A £5,000 reward is being offered for information leading to the arrest of the main suspect in a mother and daughter’s killing – as police said they did their “absolute best” to prevent the attack.

West Midlands Police and Crimestoppers are offering the reward for information leading to the detention of 21-year-old shop worker Janbaz Tarin.

He is currently wanted by the country’s second largest police force in connection with a deadly knife attack which claimed the lives of his ex-partner Raneem Oudeh, 22, and her mother Khaola Saleem, 49.

The pair were found fatally wounded at Ms Saleem’s home in Northdown Road, Solihull, just after 12.30am on Bank Holiday Monday.

Raneem Oudeh
Raneem Oudeh (West Midlands Police/PA)

A knife, which officers believe to be the murder weapon, has been recovered and a van thought to have been used by Mr Tarin is undergoing forensic analysis.

It comes as further details were released by police regarding Ms Oudeh’s previous contact with police on the night of the attack, and before, as a domestic abuse complainant.

The force revealed on Wednesday that its officers were at the scene within six minutes, when it became clear in Ms Oudeh’s final 999 call that the women were being attacked at home.

Detective Chief Superintendent Mark Payne, head of force CID, said: “Unfortunately we can’t always be everywhere and on the night in question we did our absolute best, but we weren’t able to get there in time to prevent a double murder.”

All previous contact between the victim and police has now been self-referred by the force to investigators at the Independent Office for Police Conduct (IOPC).

POLICE Solihull
(PA Graphics)

Ms Oudeh had a two-year-old child – though Mr Tarin is not the father – and her mother had six children, with both victims originally from Syria.

Mr Payne said Ms Oudeh had made “a series of phone calls” to police on Sunday and into the following evening.

He added: “The first call that was made we responded to.

“We went to the location where we believed she was, but unfortunately she’d moved on from there.

“We then had a series of conversations with her, lastly the final conversation.

“We responded immediately to that but tragically we weren’t able to get there in time.”

Charting the emerging chain of events leading to the deadly attack, Mr Payne said there was “a sequence of calls” between Ms Oudeh and police in the preceding hours.

Officers responded to the first call but by the time they arrived Ms Oudeh had moved to “another location”.

He added: “That is why the IOPC are going to have a look at (it), there’s no complexity to this, we went to where we thought she was, she then called us again and then we had a further conversation, but she then moved on again.

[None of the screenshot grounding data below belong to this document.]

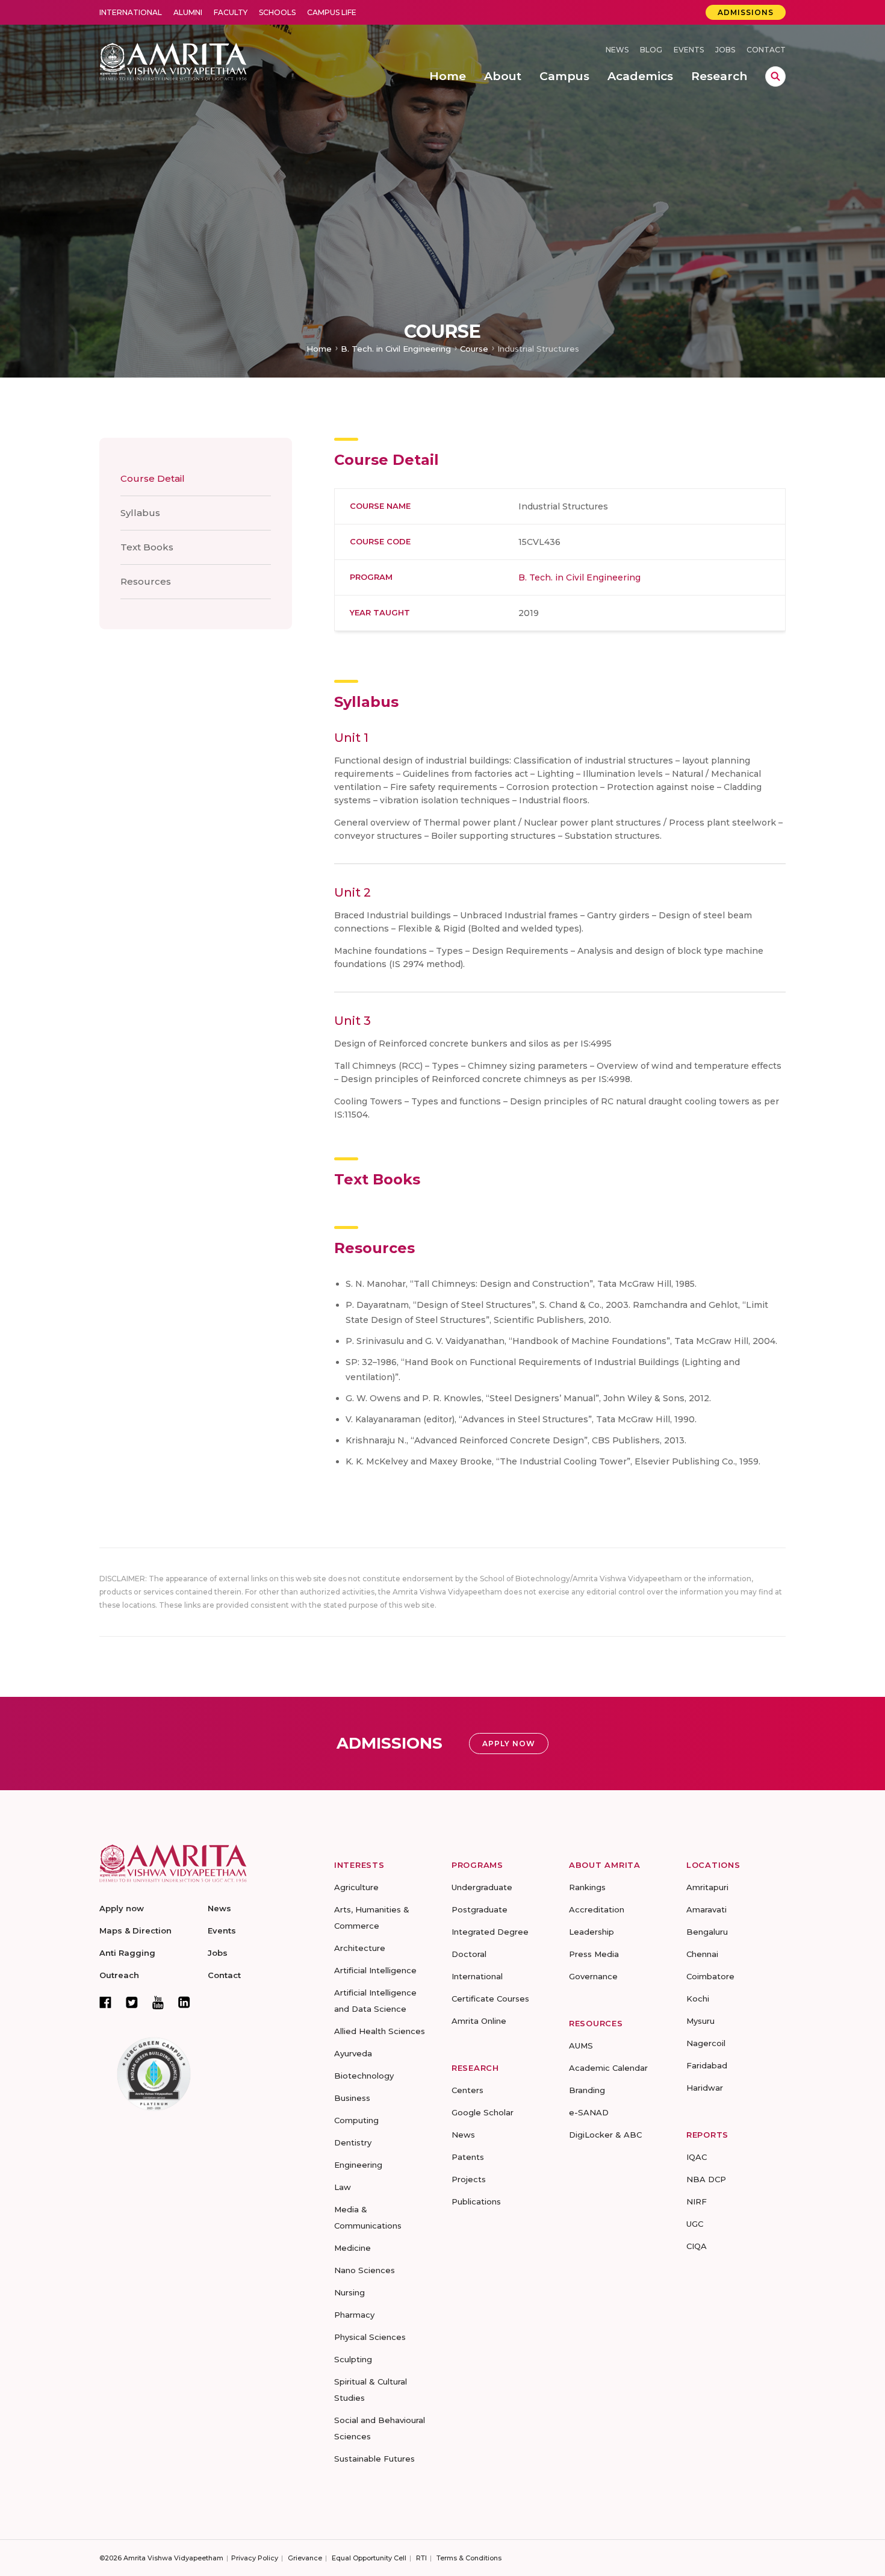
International (130, 12)
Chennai (702, 1954)
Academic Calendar (608, 2068)
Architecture (359, 1948)
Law (342, 2187)
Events (689, 49)
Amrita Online (479, 2021)
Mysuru (700, 2021)
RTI (421, 2558)
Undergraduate (482, 1887)
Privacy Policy (254, 2558)
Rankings (587, 1887)
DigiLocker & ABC (605, 2134)
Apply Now (508, 1743)
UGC (694, 2224)
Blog (651, 49)
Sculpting (353, 2359)
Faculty (230, 12)
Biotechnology (364, 2075)
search (775, 76)
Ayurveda (353, 2053)
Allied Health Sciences (379, 2031)
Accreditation (596, 1909)
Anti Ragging (127, 1953)
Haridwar (704, 2087)
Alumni (187, 12)
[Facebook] (105, 2002)
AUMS (581, 2045)
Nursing (349, 2292)
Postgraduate (480, 1909)
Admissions (746, 12)
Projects (469, 2179)
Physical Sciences (370, 2337)
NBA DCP (706, 2179)
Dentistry (352, 2142)
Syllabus (140, 512)
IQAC (696, 2157)
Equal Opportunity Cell (369, 2558)
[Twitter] (132, 2002)
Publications (476, 2201)
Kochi (697, 1998)
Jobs (725, 49)
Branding (587, 2090)
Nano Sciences (364, 2270)
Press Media (594, 1954)
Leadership (591, 1932)
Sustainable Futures (374, 2458)
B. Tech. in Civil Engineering (396, 348)
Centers (467, 2090)
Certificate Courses (490, 1998)
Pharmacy (354, 2314)
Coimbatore (710, 1976)
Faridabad (706, 2065)
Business (352, 2098)
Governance (593, 1976)
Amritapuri (707, 1887)
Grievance (305, 2558)
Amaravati (706, 1909)
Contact (766, 49)
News (617, 49)
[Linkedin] (184, 2002)
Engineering (358, 2165)
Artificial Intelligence (375, 1970)
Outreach (119, 1975)
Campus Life (331, 12)
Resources (145, 581)
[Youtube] (158, 2002)
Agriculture (356, 1887)
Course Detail (152, 478)
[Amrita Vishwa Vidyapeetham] (173, 60)
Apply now (121, 1908)
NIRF (696, 2201)
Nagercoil (705, 2043)
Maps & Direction (135, 1930)
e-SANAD (589, 2112)
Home (319, 348)
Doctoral (469, 1954)
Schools (277, 12)
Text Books (146, 547)
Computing (356, 2120)
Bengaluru (707, 1932)
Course (474, 348)
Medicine (352, 2248)
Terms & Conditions (469, 2558)
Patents (468, 2157)
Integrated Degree (490, 1932)
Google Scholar (483, 2112)
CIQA (696, 2246)
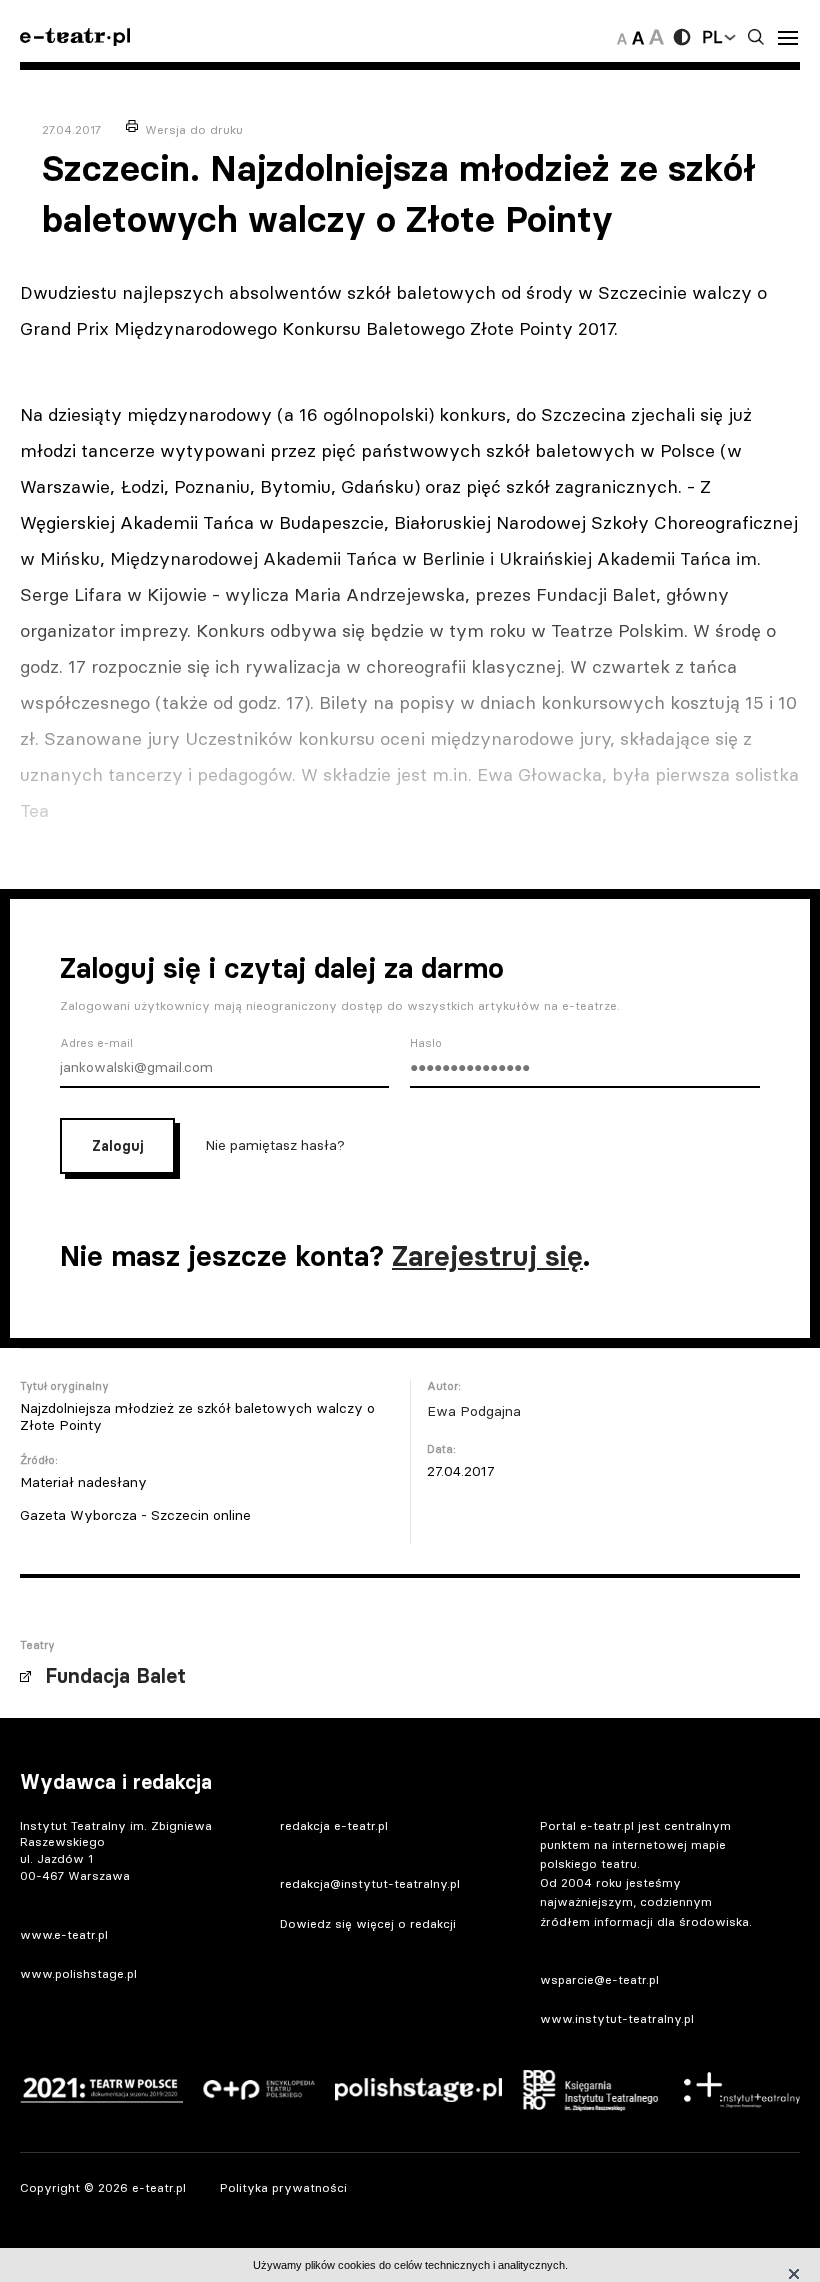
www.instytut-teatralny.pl (617, 2018)
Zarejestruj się (487, 1256)
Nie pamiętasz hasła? (275, 1144)
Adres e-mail (96, 1043)
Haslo (426, 1043)
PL (712, 37)
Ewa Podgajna (474, 1411)
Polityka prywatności (283, 2187)
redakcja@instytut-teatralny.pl (370, 1883)
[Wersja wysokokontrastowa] (682, 37)
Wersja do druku (194, 129)
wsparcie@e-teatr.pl (599, 1979)
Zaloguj (117, 1146)
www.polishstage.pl (78, 1973)
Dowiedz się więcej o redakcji (368, 1923)
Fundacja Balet (115, 1676)
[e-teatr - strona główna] (75, 37)
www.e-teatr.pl (64, 1934)
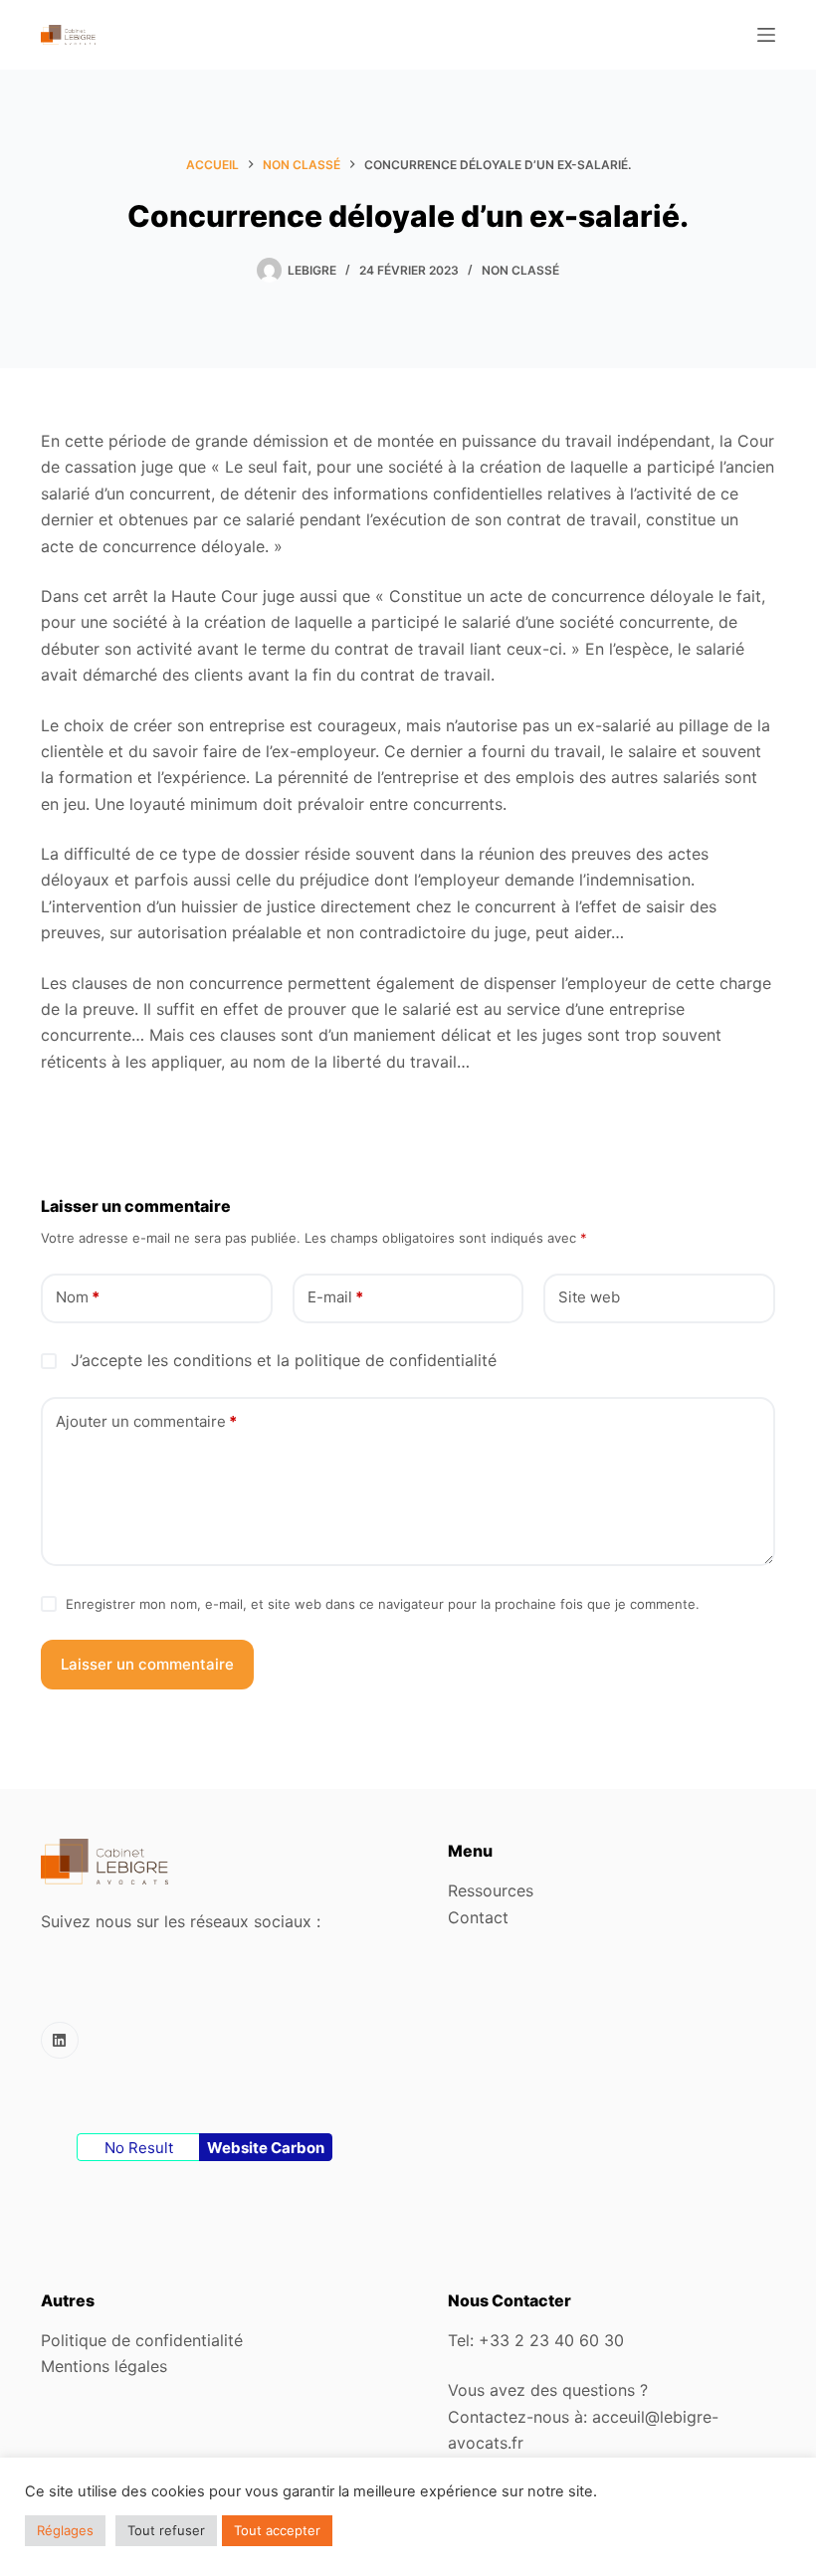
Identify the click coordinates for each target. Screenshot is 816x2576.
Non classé (520, 270)
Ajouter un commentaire (146, 1421)
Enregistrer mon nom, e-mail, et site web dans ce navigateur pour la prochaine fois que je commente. (383, 1604)
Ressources (490, 1890)
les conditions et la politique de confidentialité (322, 1360)
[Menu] (766, 35)
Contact (478, 1917)
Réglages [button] (65, 2530)
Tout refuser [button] (166, 2530)
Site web (589, 1297)
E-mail (335, 1297)
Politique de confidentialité (142, 2340)
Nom (78, 1297)
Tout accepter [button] (277, 2530)
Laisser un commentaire (147, 1664)
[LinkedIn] (60, 2041)
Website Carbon (265, 2147)
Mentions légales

“We then had a further conversation (with her).

“What we don’t know, and what we’re looking at, is the exact number of phone calls.

“It’s a bit of a confusing picture but what we are able to say is as soon as we realised that Mr Tarin was in the same place as she was, we responded immediately.”

Khaola Saleem
Khaola Saleem (West Midlands Police/PA)

Police believe Ms Oudeh kept moving to try to get to a “place of safety”.

Mr Payne added that as it was a bank holiday, there were “lots of calls coming in”, but that it was “the right thing to do” to respond to the first call, made by Ms Oudeh on Sunday.

The force had in the past logged and responded to calls from Ms Oudeh and visited the couple, with Mr Payne saying her relationship with Mr Tarin “had a footprint in domestic abuse”.

“We did the appropriate thing in the circumstances,” he said.

“I’m as satisfied as I can be we did the right thing.”

He added: “We were working with her to keep her as safe as we could.

“Unfortunately, we can’t always be everywhere and on the night in question we did our absolute best, but we weren’t able to get there in time to prevent a double murder.”

Mr Payne said: “The IOPC – that’s their job, whether to look at whether we did the right thing.

“Our job is to investigate the murder.”

A police forensic officer outside a property on Northdown Road in Solihull, where the mother and daughter were stabbed to death (Aaron Chown/PA)
A police forensic officer outside a property on Northdown Road in Solihull, where the mother and daughter were stabbed to death (Aaron Chown/PA)

Officers believe Mr Tarin, an Afghan national who had been in the country legally since Christmas Day 2012, is laying low in the West Midlands.

Offering the reward, they had a warning for anyone shielding the suspect, and again directly appealed for Mr Tarin to hand himself in for questioning.

Mr Payne said: “We are now working with Crimestoppers to offer the £5,000 reward to anybody who might be able to help us locate Mr Tarin.

“I want to appeal to Mr Tarin directly – if you’re watching this we will find you, we will arrest you.

“Make it easy on yourself and come and talk to us.

“To anyone who might be harbouring or assisting Mr Tarin, again, we will find you. Don’t get yourself in trouble, ring us.”

The public has been advised not to approach Mr Tarin and to call 999.